Fact two: His country had been overrun by Nazis, a regime built on denying the fundamental dignity of the human person in order to expand the power of the state. This regime was oppressive and opposed to any cultural or religious expressions of truth that might threaten its ideology.
So what solid ground did he have to stand on? He must have felt like the world was crumbling below him. I know if I were in his shoes, I’d be afraid. I’d feel defensive and lonely and small.
Yet he had some kind of inner strength — some kind of spark that wasn’t dimmed by what happened outside of him. It seemed to only grow brighter the darker the world became.
That spark gave him something to fight for — it gave him a different way to see the world, different tools to use in the battle. The Nazis used force and expected resisters to use the same weapons, but Karol was playing a different game. He refused to pick up a gun, and instead picked up the arts and acts of service because he knew that the real battle was being fought over minds and hearts.
So what was his secret? Where did he find that spark?
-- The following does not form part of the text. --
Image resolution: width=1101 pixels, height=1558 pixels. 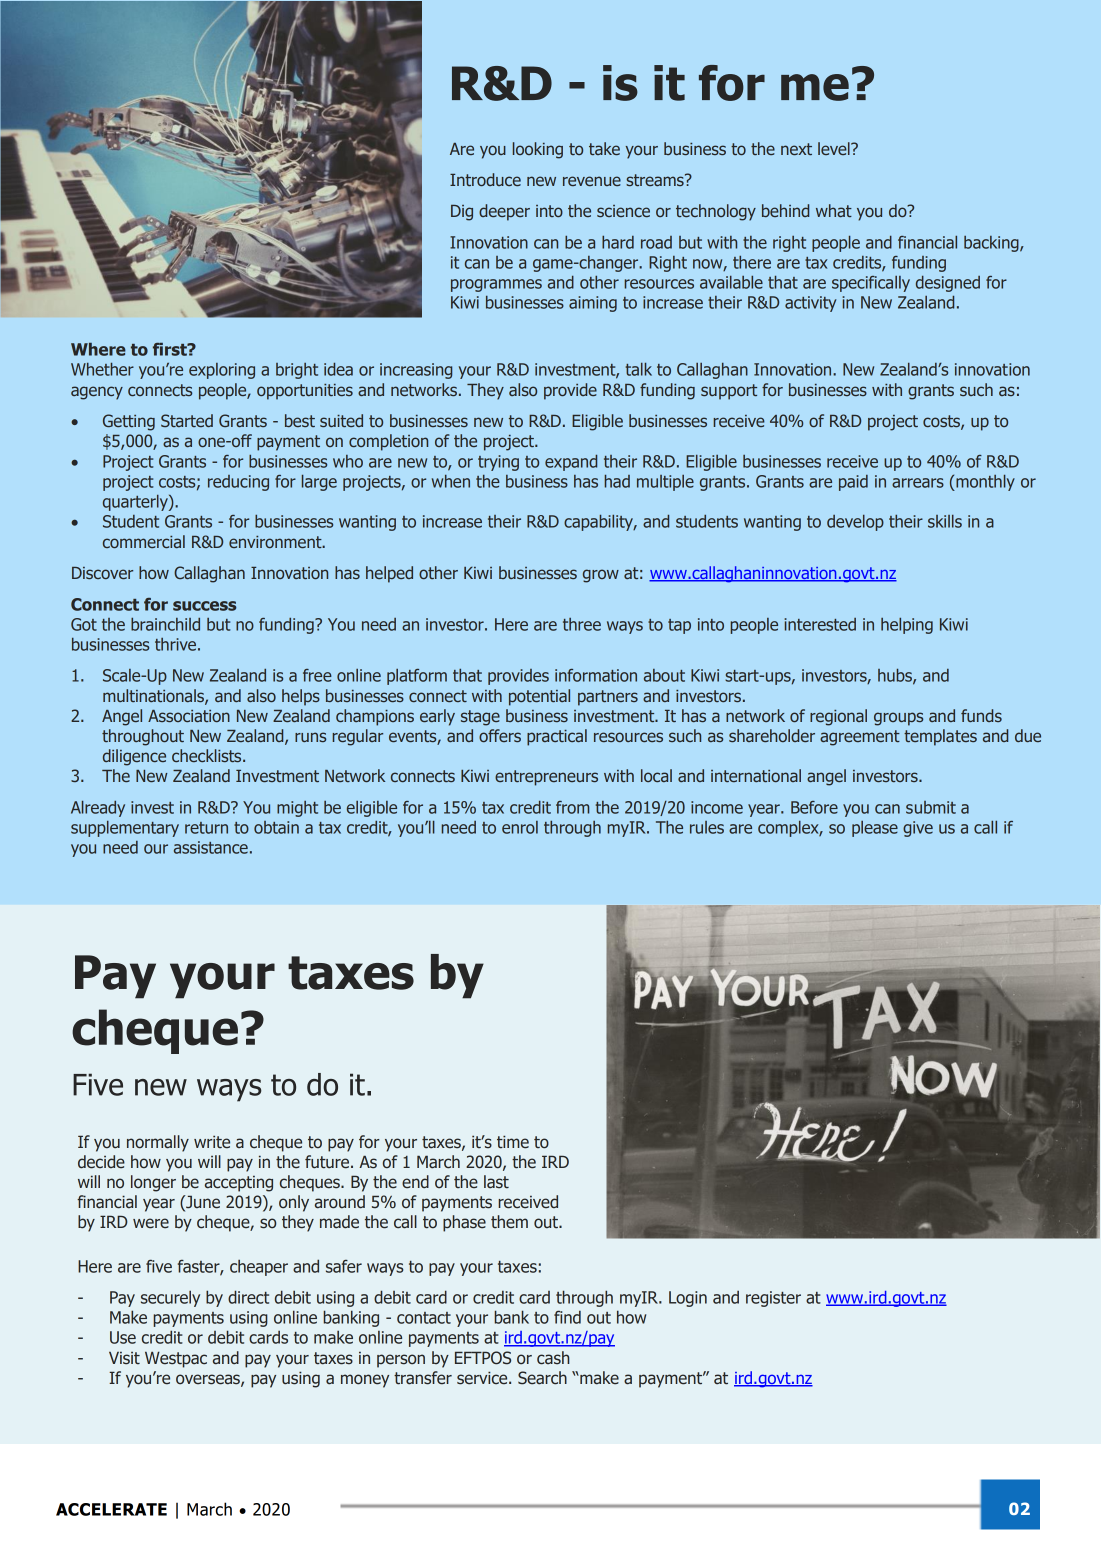 I want to click on revenue, so click(x=592, y=181).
Karol was not afraid because his deepest identity was rooted in God — not in being a Pope; not even in being son of Emilia or brother to Edmund. He was a son of God, and he knew it, and that identity gave him the interior resources to not withdraw when the truth and his life were endangered, but to go out instead. He went out to love and serve others with beauty and truth.
We should look at one final story of how John Paul II lived without fear — this one coming from the end of his life.
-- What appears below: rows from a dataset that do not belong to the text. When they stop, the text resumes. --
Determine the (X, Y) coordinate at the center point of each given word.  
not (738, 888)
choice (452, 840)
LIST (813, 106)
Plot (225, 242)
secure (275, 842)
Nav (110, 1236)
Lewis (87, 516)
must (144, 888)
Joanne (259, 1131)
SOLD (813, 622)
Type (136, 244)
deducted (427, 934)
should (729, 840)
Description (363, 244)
From the time he was a child, Karol loved being active and physical. The theater was one manifestation of this kind of physical expression, but he also loved sports. He played goalie in soccer. He climbed mountains. He skied. He hiked and camped and kayaked. As a young man, he was hit by moving vehicles three different times, sustaining serious injuries on each occasion. As pope, he trained with weights and jogged and swam. It’s like he loved having a body.
Which is what made his final illness so cruel.
After a slow decline in health, he was diagnosed with Parkinson’s disease, a long-term degenerative disorder of the central nervous system. When he reached his 80s, the man who had such expressive command of his body, who had used that body to communicate God’s love to the world, slowly lost control of his motor functions. Symptoms began to show: shaking, difficulty walking, muscle spasms, poor balance and fatigue, loss of speech. People suffering from Parkinson’s experience the humiliation of losing control of their bladders, or drooling.
This body that he loved, that allowed him to embrace the world, was betraying him.
One might expect a man so accustomed to such physical grace and dexterity to retreat from the public eye, to shore up what dignity he had left and let the disease take its toll in private. But John Paul II did not give up — he continued to travel, he continued to speak and lead.
He was unafraid — why?
Because this identity as a son of God gave him the strength to embrace vulnerability and weakness — not run from it. He didn’t shrink back in fear, even in this last stage, because his identity as a son of God kept him moving outward, toward others with the truth and beauty of the good news that we are God’s beloved children as well.
He knew that even his decline and illness — even his death — could point to God’s unfailing love. Be not afraid — John Paul II proclaimed it as his first words on the balcony when he was elected pope; he proclaimed it with his life; he proclaimed it even with his death.